Last month we wrote to the provincial and territorial ministers of health about our concerns regarding the security of Canada’s supply of plasma and plasma-based products.
This was following the announced closure of the Thunder Bay Plasma Donor Clinic. While Canada has never been self-sufficient in its plasma needs, CBS said they had 10,000 units too many and were therefore shuttering their doors in that city.
This week we got two letters back from opposite ends of the country.
In the letter from Jane Crickmore, Executive Director at the BC Ministry of Health, she writes:
“While plasma self-sufficiency was an original goal when the CBS was created over 13 years ago, after extensive stakeholder consultation, it was determined that sufficiency, not self-sufficiency, was key to a broader risk management approach to ensure a safe, secure, cost-effective plasma supply.”

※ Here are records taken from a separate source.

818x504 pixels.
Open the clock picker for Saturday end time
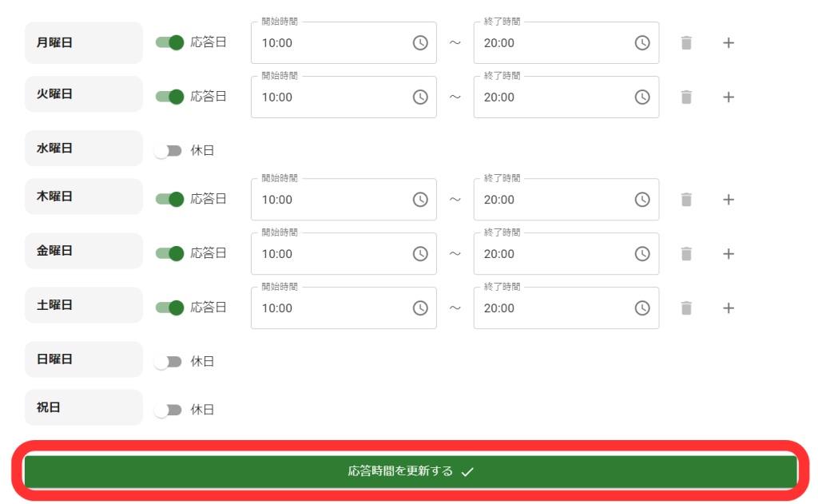[x=642, y=308]
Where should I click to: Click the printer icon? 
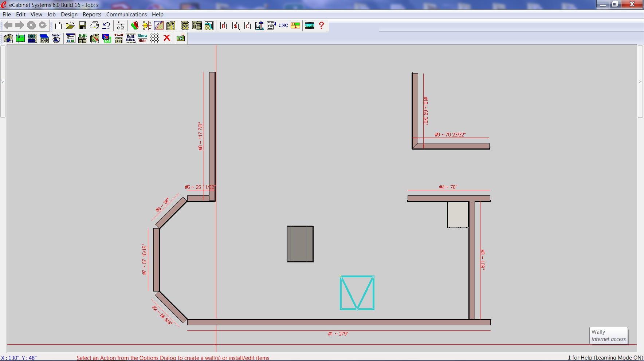94,25
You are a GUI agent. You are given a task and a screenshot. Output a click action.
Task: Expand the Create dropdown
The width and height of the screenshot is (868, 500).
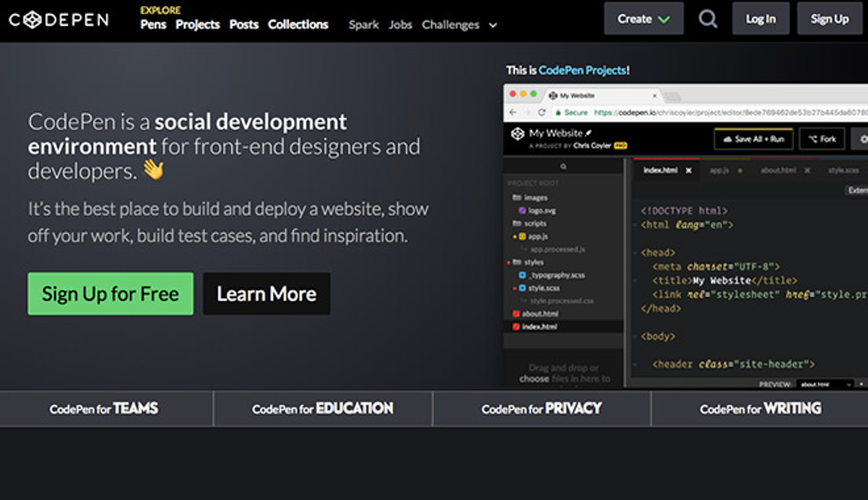(x=643, y=19)
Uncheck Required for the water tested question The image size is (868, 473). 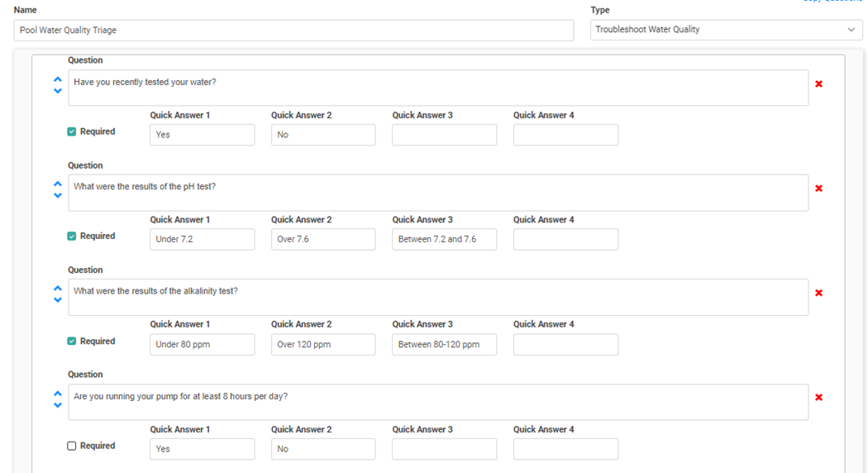tap(72, 131)
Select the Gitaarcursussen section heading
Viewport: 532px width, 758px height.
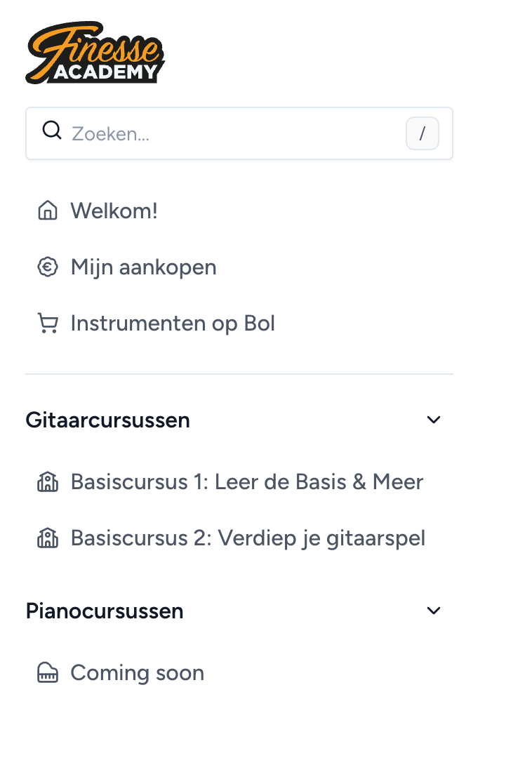(107, 419)
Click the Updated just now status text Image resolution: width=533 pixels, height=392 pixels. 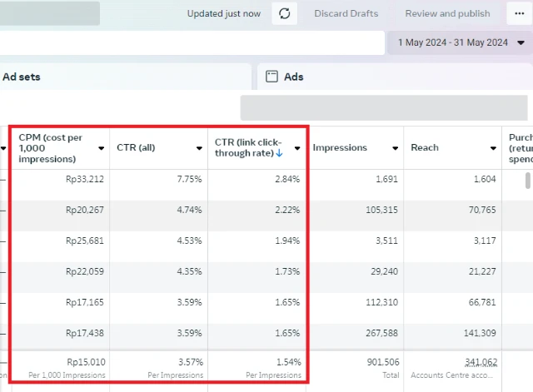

In a letter arriving the same day from Bruce Cooper, a Deputy Minister with the Department of Health and Community Services in Newfoundland and Labrador, he writes:
“While plasma self-sufficiency was an original goal when the Canadian Blood Services was created over 13 years ago, after extensive stakeholder consultation, this was revised with provincial and territorial representatives in 2004, when it was determined that sufficiency, not self-sufficiency, was key to a broader risk management approach to ensuring the plasma supply.”
This raises an obvious question: when it comes to ensuring the safety and security of Canada’s plasma supply, who is really wagging the dog? Is it the provincial and territorial ministers, or a group of executives at Canadian Blood Services?